For Discovery Bay boat owners as well as those in surrounding areas, the adoption of the combining district on May 19 provides alternatives to the nearby marinas, such as the Discovery Bay Marina and Orwood Resort, which were reportedly filled nearly to capacity.
“I think that this ordinance tries to recognize that there is a unique and special need in Discovery Bay, because of their close proximity to the water,” said Patrick Roche, principal planner with the county conservation and development department.
The approved parcels sit on 800 acres of agriculture-zoned lands along the south side of State Highway 4, roughly a mile from the edges of the road from Regatta Drive to Discovery Bay Boulevard.
While the combining district allows for 25 percent of the storage spaces to be allocated for recreational vehicles, on the lands zoned for general and heavy agriculture (zones A-2 and A-3) and within one mile of public boating storage, the number of vehicles allowed drops to 15 percent.
Last year, when the environmental impact report was filed with the county, Supervisor Mary Piepho said she believed the passage of the ordinance would give residents constrained by county regulations (forbidding the parking of boats or RVs in owners’ driveways) appropriate alternatives.
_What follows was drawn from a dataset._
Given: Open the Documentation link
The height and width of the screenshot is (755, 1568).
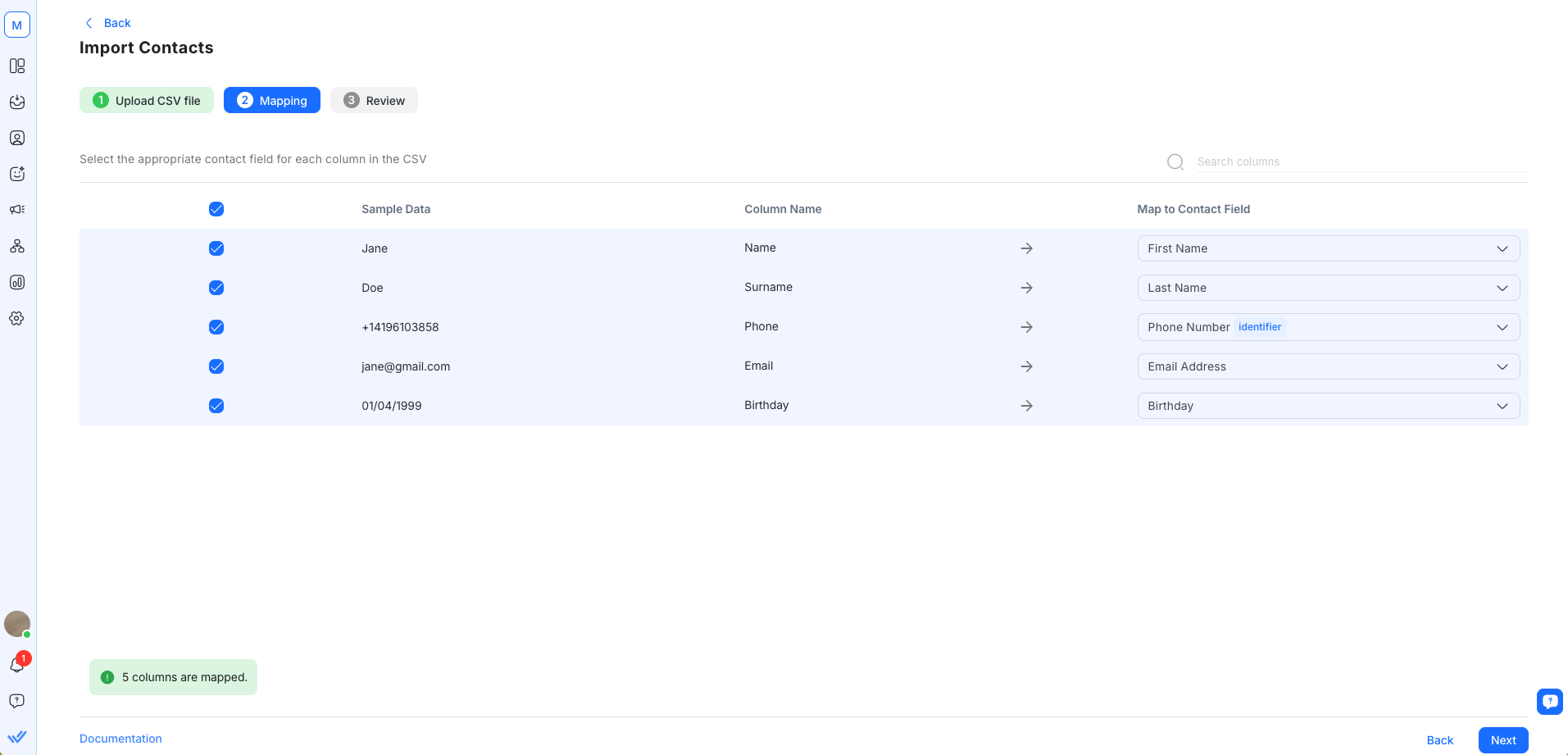Looking at the screenshot, I should coord(120,739).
Piepho was unavailable for comment for this Press story.
But regardless of the ordinance’s potential benefits to boat and RV owners, worries over oil and gasoline spillage into nearby Kellogg Creek are a concern for some local residents.
Roche however, said the guidelines and regulations set in place by the county would sufficiently protect against such dangers: “Anyone that applies for a use permit is also subject to storm-drain regulations as put forth by CEQA (California Environmental Quality Act). They are also subject to the environmental review process and the public hearing process. There are rules in place; there are safeguards.”
Discovery Bay resident Don Flint said he is more concerned with the size of the district, and the tacit potential for future development.
“My objection stems from the large amount of land affected, and that it is directly across from the entrance to Discovery Bay,” said Flint. “I hope this isn’t part of a zoning creep strategy that will allow for more development that is not supported by necessary county services and infrastructure improvements.”
The reason for the large designation of acreage, according to Roche, was to allow for future growth. The availability of the 800 acres, he said, doesn’t imply they will all be utilized.
“We (the county) wanted to make sure we had a place near Discovery Bay that had the room and flexibility for the future,” he said. “It certainly doesn’t mean that all 800 acres are going to used. In fact, I think it’s fair to say that most of the owners will not choose to apply for applications. Frankly, if we were to get applications from all the property owners, we would have trouble processing them all. I don’t think anyone believes that will happen.”
Flint says he is taking the wait-and-see approach. “Now that the BOS has made their decision, I hope when we look back 10 years from now, we find that it has been a positive step.”